**DATA FOR PROCESSING**.
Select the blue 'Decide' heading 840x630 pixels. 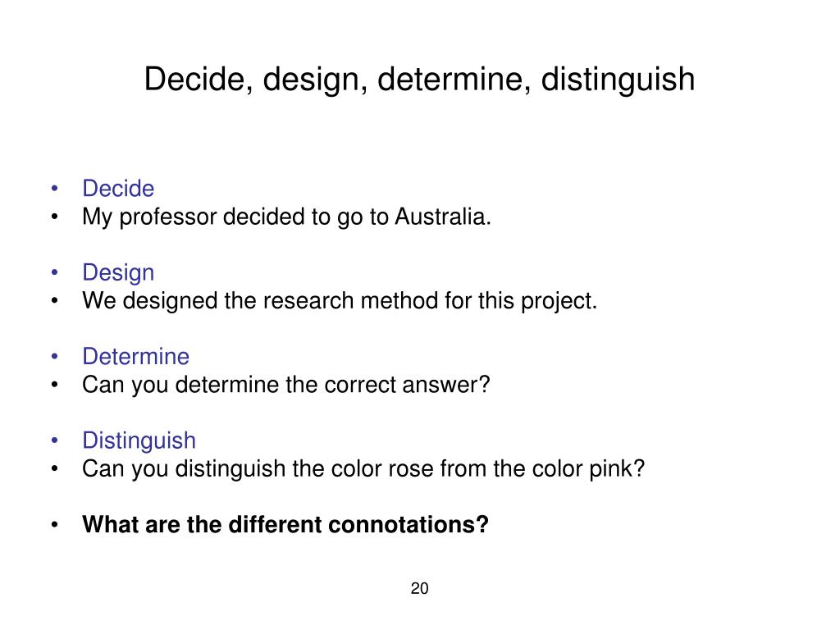coord(118,189)
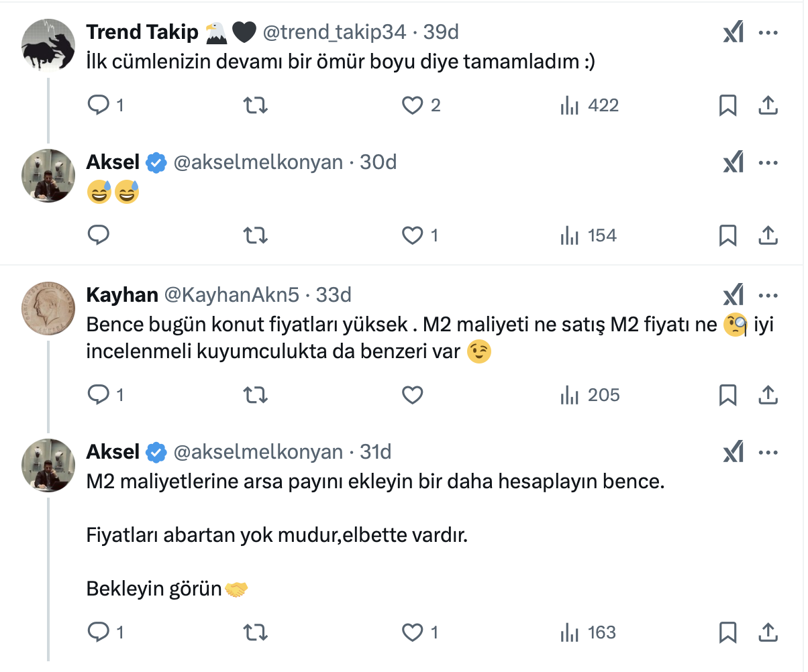View analytics showing 422 views
808x672 pixels.
tap(589, 105)
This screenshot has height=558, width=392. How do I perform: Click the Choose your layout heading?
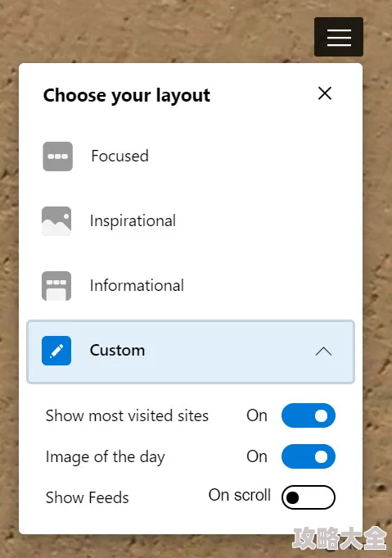[127, 96]
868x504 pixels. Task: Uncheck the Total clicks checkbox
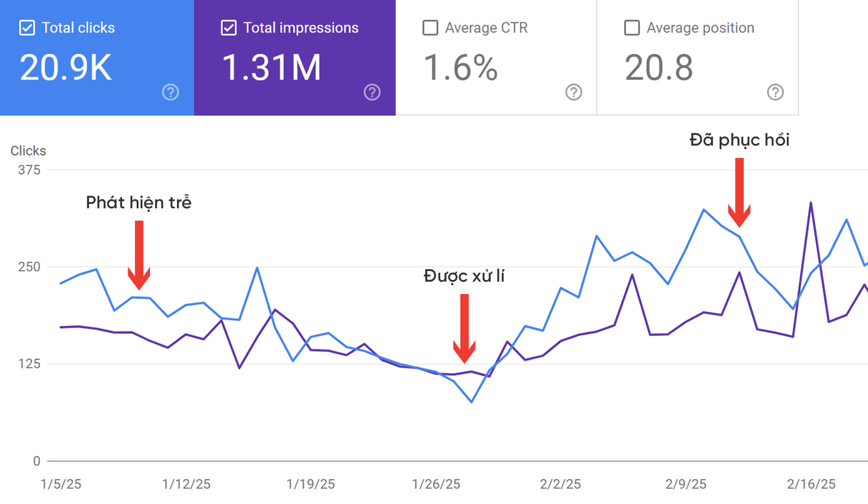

**WORK ITEM**. Pictures are skipped here. Print exactly, and only, the lines from the one holding "This screenshot has" through the final line of the material above, both ends included.

**WRITTEN RESPONSE**.
This screenshot has height=558, width=392. How do I perform: Click the Choose your layout heading?
[127, 96]
868x504 pixels. Task: Uncheck the Total clicks checkbox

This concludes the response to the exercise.